There are a lot more shoes to drop over coming months and years. It remains to be seen whether forces of capitalism and liberty can overturn ObamaCare. Overturning an enormous new entitlement program has never been done before, but this is also an utterly new set of circumstances.
At the end of the day, strong stock prices for health insurers, hospitals, and pharmaceutical companies will only be sustainable if ObamaCare is replaced by free market competition. So, if the politics don’t change, these companies’ values certainly will – and not for the better.
All that said, a lot of people have lost a lot of money being too early on market calls of all types. Trying to play this sort of long-term macro event is generally not best attempted by the individual investor except to the extent that if I owned these stocks I’d consider taking profits.
(My caveat as always: Your trades are your responsibility…I’m just thinking out loud.)
| Print article | This entry was posted by Rossputin on 03/23/10 at 05:21:25 am . Follow any responses to this post through RSS 2.0. |


03/23/10 @ 02:28:22 pm
TRUE.
The market's relief rally continues to unwind uncertainty, just as new uncertainties loom larger.
New bureaucracies=new rules.
Rush Limbaugh's insurance industry mole in Atlanta declares that new details in the legislation spell doom for health insurance industry sooner than she thought!
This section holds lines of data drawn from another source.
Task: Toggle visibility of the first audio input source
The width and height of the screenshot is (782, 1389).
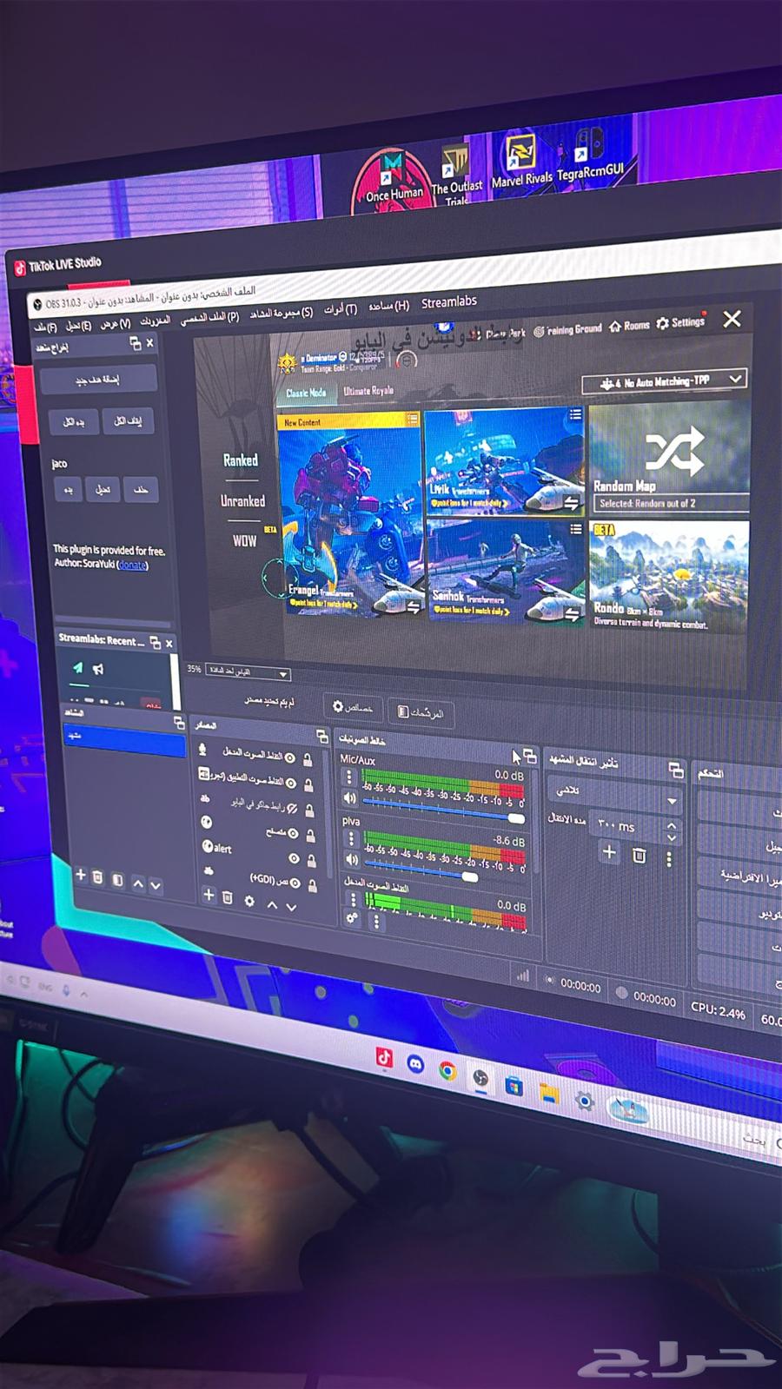Action: tap(289, 757)
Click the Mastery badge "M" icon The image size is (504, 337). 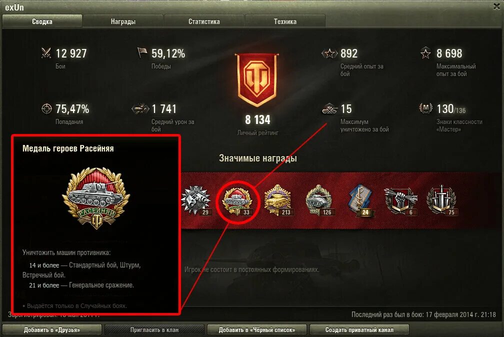pyautogui.click(x=426, y=109)
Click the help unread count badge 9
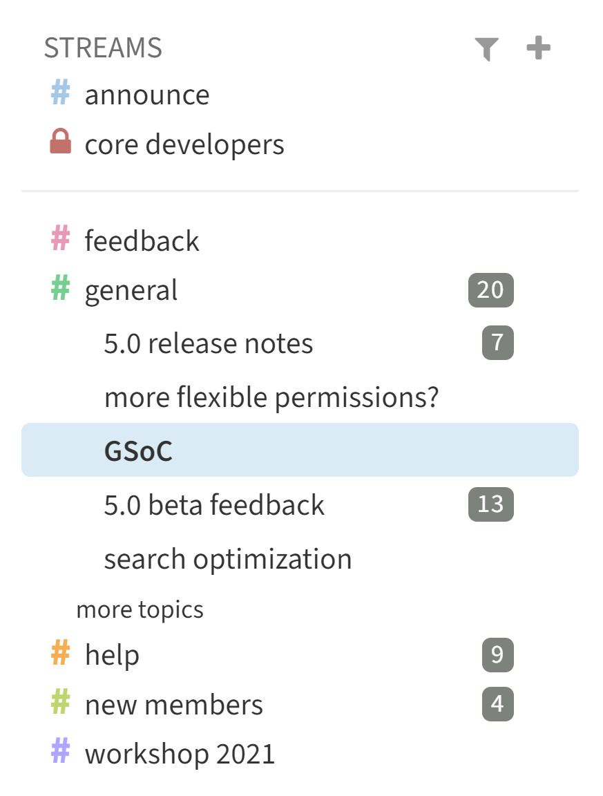This screenshot has height=796, width=603. pos(497,654)
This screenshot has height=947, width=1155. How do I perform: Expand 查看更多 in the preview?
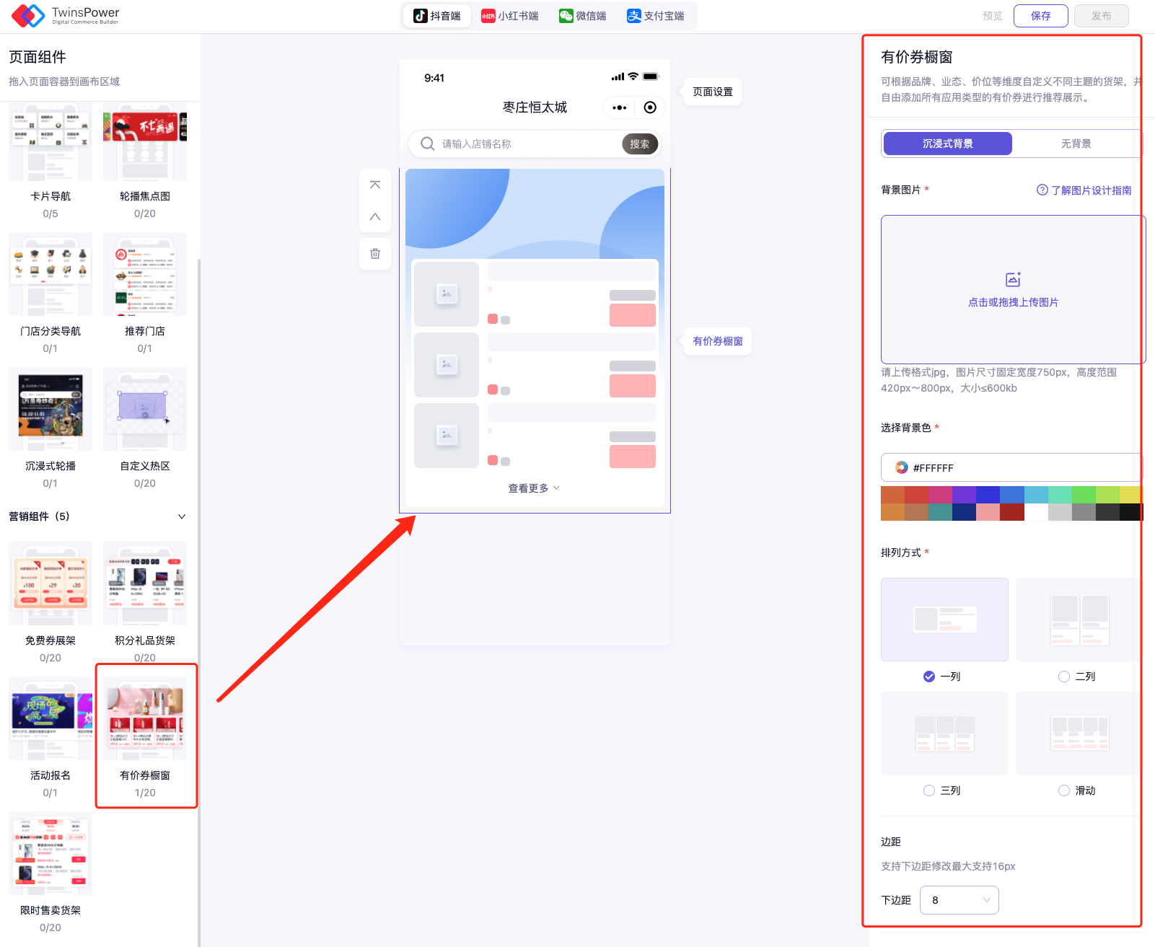(x=534, y=488)
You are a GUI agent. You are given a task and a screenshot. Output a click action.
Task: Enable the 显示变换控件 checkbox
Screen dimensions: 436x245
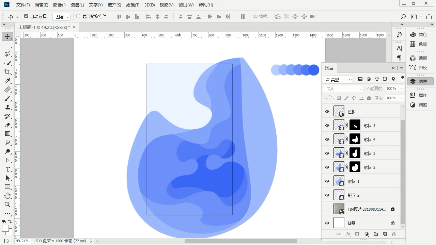78,16
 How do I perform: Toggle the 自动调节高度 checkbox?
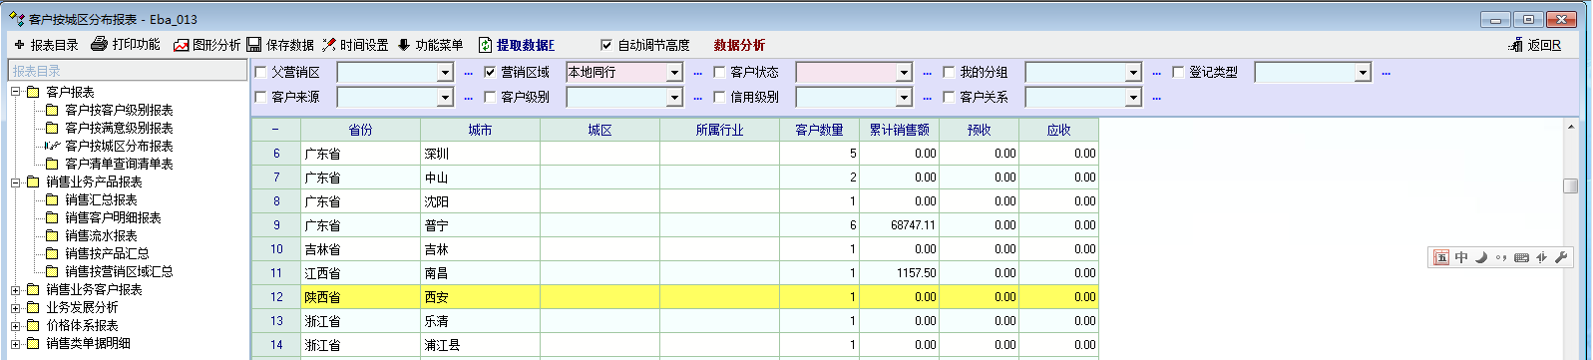[606, 45]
Currently, state law requires that 65% of income goes out in claims each year. The Senate bill changes this to 85%. Coupled with new regulations like "FREE" preventative care (eg, colonscopies), the 2-3% profit the industry enjoys will crash, making the industry a bust. The state will then move in.
Instead of 5 or more years of life for the health care industry, the regulatory squeeze reduces it to 2-3 years.
Short-term gain, long-term extinction.
03/25/10 @ 11:28:29 am
The market has little to do with what is happening today than what will happen in the next 12-18 months. The market is forward looking and except for small bumps such as a debt crises in Greece or Portugal that spooks the active trader, the longer term trend has been positive and there is good reason: Risk.
All you need to do is look at the bubble that is being created in fixed income to see that people are still risk adverse and unwilling to put money into the market. Therefore, those that are in the market have to be rewarded for the perceived excess risk they are taking holding stocks. It is a great time to be in the market, especially in the US as there has been a net outflow from US funds over the past 52+ weeks.
We have most likelly seen a economic bottom within the past 6 months. Corporate balance sheets looking extremely good due to many cost-cutting measures and layoffs. The market has already priced in federal debt, tax increases and rising healthcare costs. The market is telling us that things are NATURALLY getting better, not becuase of Obama or Congress, but because the bottom has been reached. The only thing that can throw things off track right now is geopolitical issues that have a tendancy to increase during rough economic periods.
Don't get fooled into commenting on daily price fluctuations as we all know the market is a forward-looking indicator and the noise that happens in the short-term is not relaible enough to act upon.